THE DEATH OF A BABY ANNABELLE
A cot sank to the bottom of this lake,
legs spinning vinyls on damp turntables
which replaced the pebbles, trembled the bedrock,
grooved with the pondweed and reed roots.
Amelia ditched her baby Annabelle here
and aborted her plans for the future,
like brown and crusty lily pads
eloping downstream with the foam of tiny waterfalls.
A Jazzman played her babydoll a tune
through a saxophone without keys,
and his Drummer beat her happy
with dropped sticks and mismatched plastic buckets.
Somewhere in a riverside bar, his Texan partner
tried to drown his nasal anxieties
in scotch and bourbon, hoped
the bartender wouldn’t see the sweat marks
darkening at the pit of his stomach, under his hat.
But the bartender was blind
and the barstool half-sunk in the floorboards,
so no one could blame him for staring at her cleavage.
He was actually musing the rack behind her; the snooker cues
wondering if there really was any difference
between themselves and their billiard cousins.
Outside the bar, a man without a home
got to play in boxes and pretend he lived in a castle;
when he moved he shouted noises like engines
because really he was travelling in a race car.

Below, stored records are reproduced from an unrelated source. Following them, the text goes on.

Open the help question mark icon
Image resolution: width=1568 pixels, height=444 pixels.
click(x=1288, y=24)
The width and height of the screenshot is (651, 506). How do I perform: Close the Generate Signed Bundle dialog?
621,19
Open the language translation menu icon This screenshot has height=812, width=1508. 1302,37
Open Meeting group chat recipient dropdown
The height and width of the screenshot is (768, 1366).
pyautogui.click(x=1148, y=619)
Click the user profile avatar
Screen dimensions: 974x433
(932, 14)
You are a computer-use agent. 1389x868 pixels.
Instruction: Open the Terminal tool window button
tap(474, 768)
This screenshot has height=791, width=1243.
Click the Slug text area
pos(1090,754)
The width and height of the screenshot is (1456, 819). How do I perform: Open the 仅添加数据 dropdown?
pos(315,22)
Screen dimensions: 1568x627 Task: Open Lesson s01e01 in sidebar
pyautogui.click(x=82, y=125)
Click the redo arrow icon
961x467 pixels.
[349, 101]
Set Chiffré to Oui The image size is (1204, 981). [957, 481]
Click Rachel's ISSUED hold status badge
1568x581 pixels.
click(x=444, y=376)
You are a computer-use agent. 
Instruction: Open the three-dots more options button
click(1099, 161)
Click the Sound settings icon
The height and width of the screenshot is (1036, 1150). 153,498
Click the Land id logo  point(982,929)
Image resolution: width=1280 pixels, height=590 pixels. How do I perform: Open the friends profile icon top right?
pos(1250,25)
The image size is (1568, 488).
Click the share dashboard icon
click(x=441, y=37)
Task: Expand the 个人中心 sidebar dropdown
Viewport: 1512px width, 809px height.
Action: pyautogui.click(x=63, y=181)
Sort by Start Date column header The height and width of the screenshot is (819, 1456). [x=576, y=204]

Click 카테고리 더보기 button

But the police officer said he’d caused a ‘public disturbance’
so tore them down and bashed them with batons.
The children looked at him strange
pulled their mothers’ sleeves –
although they didn’t expect the coats
to float away into the sky,
to disappear beyond the clouds
and weep amongst the orphan balloons
of careless little hands.
The bin-men looked on, took out the black bags,
threw them into the maws of metal mulching.
Inside the mouth of the monster, teddy bears,
alarm clocks, banana peels, cigarettes, cardboard boxes,
plastic buckets, microphone stands, glass bottles,
a baby Annabelle’s hands, fish bones, vinyls,
TVs, magazines, coats, cots and cues, were chowed down,
chewed up with dementia and Alzheimer’s disease.
It was getting late,
so Amelia left the park.
The funeral was tomorrow morning.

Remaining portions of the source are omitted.